Dataset:
┄┄┄┄┄┄┄┄┄┄┄┄┄┄┄┄┄┄┄┄
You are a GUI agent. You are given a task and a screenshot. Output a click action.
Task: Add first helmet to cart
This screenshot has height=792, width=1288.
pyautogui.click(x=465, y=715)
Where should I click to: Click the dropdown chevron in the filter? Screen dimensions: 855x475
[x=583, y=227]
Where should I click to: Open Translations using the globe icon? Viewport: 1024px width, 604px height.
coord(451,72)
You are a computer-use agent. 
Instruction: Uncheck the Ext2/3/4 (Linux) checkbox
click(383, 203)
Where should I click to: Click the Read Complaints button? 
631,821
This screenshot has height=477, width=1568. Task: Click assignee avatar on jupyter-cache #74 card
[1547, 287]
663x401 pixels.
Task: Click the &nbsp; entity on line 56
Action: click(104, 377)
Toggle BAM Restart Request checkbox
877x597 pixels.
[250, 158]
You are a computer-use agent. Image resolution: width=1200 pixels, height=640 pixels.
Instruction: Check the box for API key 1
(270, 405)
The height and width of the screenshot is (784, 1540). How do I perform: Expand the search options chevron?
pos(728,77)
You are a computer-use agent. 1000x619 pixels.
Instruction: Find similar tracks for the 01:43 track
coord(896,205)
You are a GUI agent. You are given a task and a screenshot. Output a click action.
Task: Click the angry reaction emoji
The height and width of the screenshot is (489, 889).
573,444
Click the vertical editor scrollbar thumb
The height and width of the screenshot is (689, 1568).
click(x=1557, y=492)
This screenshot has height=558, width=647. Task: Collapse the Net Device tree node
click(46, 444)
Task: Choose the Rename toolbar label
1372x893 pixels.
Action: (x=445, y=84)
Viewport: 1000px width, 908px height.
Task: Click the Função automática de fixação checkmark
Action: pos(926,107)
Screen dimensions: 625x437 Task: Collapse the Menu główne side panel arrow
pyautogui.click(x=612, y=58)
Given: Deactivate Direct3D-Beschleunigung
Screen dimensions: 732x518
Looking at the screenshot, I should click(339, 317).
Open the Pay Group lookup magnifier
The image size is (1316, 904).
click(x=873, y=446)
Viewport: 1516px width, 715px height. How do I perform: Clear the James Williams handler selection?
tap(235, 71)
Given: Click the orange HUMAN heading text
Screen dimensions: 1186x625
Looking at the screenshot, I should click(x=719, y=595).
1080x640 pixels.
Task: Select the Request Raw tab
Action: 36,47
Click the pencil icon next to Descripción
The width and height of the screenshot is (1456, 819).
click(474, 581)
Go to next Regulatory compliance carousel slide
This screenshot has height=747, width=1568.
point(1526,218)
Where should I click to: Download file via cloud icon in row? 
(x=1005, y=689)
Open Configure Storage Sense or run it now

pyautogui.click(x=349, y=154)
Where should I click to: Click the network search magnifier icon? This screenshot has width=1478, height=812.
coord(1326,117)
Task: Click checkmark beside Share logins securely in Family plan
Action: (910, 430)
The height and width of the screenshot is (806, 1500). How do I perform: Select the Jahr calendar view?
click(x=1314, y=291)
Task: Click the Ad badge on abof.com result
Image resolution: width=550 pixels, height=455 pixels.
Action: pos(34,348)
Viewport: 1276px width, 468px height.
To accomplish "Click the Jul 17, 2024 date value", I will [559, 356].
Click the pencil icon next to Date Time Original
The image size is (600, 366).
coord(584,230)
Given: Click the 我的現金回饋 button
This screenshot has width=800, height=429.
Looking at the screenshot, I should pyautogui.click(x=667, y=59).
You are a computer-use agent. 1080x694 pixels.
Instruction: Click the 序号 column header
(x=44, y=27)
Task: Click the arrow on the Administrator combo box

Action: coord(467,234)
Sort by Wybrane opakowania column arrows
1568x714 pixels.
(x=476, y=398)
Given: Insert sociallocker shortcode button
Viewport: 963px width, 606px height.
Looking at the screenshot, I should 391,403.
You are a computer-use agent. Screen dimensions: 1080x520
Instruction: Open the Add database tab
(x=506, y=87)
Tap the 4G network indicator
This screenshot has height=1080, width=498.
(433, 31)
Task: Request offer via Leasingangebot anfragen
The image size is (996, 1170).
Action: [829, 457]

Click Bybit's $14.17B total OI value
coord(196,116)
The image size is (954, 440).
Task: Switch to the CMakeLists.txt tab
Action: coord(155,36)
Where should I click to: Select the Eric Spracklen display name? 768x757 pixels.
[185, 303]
┄┄┄┄┄┄┄┄┄┄┄┄┄┄┄┄┄┄┄┄
Task brief:
Please retype all of the data above exactly as it appears.

Solution for this task:
You are a GUI agent. You are given a task and a screenshot. Output a click action.
Task: Add first helmet to cart
This screenshot has height=792, width=1288.
pyautogui.click(x=465, y=715)
Where should I click to: Click the dropdown chevron in the filter? Screen dimensions: 855x475
[x=583, y=227]
Where should I click to: Open Translations using the globe icon? Viewport: 1024px width, 604px height.
coord(451,72)
You are a computer-use agent. 
Instruction: Uncheck the Ext2/3/4 (Linux) checkbox
click(383, 203)
Where should I click to: Click the Read Complaints button? 
631,821
This screenshot has height=477, width=1568. Task: Click assignee avatar on jupyter-cache #74 card
[1547, 287]
663x401 pixels.
Task: Click the &nbsp; entity on line 56
Action: click(104, 377)
Toggle BAM Restart Request checkbox
877x597 pixels.
[250, 158]
You are a computer-use agent. Image resolution: width=1200 pixels, height=640 pixels.
Instruction: Check the box for API key 1
(270, 405)
The height and width of the screenshot is (784, 1540). How do I perform: Expand the search options chevron?
pos(728,77)
You are a computer-use agent. 1000x619 pixels.
Instruction: Find similar tracks for the 01:43 track
coord(896,205)
You are a GUI agent. You are given a task and a screenshot. Output a click action.
Task: Click the angry reaction emoji
The height and width of the screenshot is (489, 889).
573,444
Click the vertical editor scrollbar thumb
The height and width of the screenshot is (689, 1568).
click(x=1557, y=492)
This screenshot has height=558, width=647. Task: Collapse the Net Device tree node
click(46, 444)
Task: Choose the Rename toolbar label
1372x893 pixels.
Action: (x=445, y=84)
Viewport: 1000px width, 908px height.
Task: Click the Função automática de fixação checkmark
Action: pos(926,107)
Screen dimensions: 625x437 Task: Collapse the Menu główne side panel arrow
pyautogui.click(x=612, y=58)
Given: Deactivate Direct3D-Beschleunigung
Screen dimensions: 732x518
Looking at the screenshot, I should click(339, 317).
Open the Pay Group lookup magnifier
The image size is (1316, 904).
click(x=873, y=446)
Viewport: 1516px width, 715px height. How do I perform: Clear the James Williams handler selection?
tap(235, 71)
Given: Click the orange HUMAN heading text
Screen dimensions: 1186x625
Looking at the screenshot, I should click(x=719, y=595).
1080x640 pixels.
Task: Select the Request Raw tab
Action: 36,47
Click the pencil icon next to Descripción
The width and height of the screenshot is (1456, 819).
click(474, 581)
Go to next Regulatory compliance carousel slide
This screenshot has height=747, width=1568.
point(1526,218)
Where should I click to: Download file via cloud icon in row? 
(x=1005, y=689)
Open Configure Storage Sense or run it now

pyautogui.click(x=349, y=154)
Where should I click to: Click the network search magnifier icon? This screenshot has width=1478, height=812.
coord(1326,117)
Task: Click checkmark beside Share logins securely in Family plan
Action: (910, 430)
The height and width of the screenshot is (806, 1500). How do I perform: Select the Jahr calendar view?
click(x=1314, y=291)
Task: Click the Ad badge on abof.com result
Image resolution: width=550 pixels, height=455 pixels.
Action: pos(34,348)
Viewport: 1276px width, 468px height.
To accomplish "Click the Jul 17, 2024 date value", I will [559, 356].
Click the pencil icon next to Date Time Original
The image size is (600, 366).
coord(584,230)
Given: Click the 我的現金回饋 button
This screenshot has width=800, height=429.
Looking at the screenshot, I should pyautogui.click(x=667, y=59).
You are a computer-use agent. 1080x694 pixels.
Instruction: Click the 序号 column header
(x=44, y=27)
Task: Click the arrow on the Administrator combo box

Action: coord(467,234)
Sort by Wybrane opakowania column arrows
1568x714 pixels.
(x=476, y=398)
Given: Insert sociallocker shortcode button
Viewport: 963px width, 606px height.
Looking at the screenshot, I should 391,403.
You are a computer-use agent. Screen dimensions: 1080x520
Instruction: Open the Add database tab
(x=506, y=87)
Tap the 4G network indicator
This screenshot has height=1080, width=498.
(433, 31)
Task: Request offer via Leasingangebot anfragen
The image size is (996, 1170).
Action: [829, 457]

Click Bybit's $14.17B total OI value
coord(196,116)
The image size is (954, 440).
Task: Switch to the CMakeLists.txt tab
Action: coord(155,36)
Where should I click to: Select the Eric Spracklen display name? 768x757 pixels.
[185, 303]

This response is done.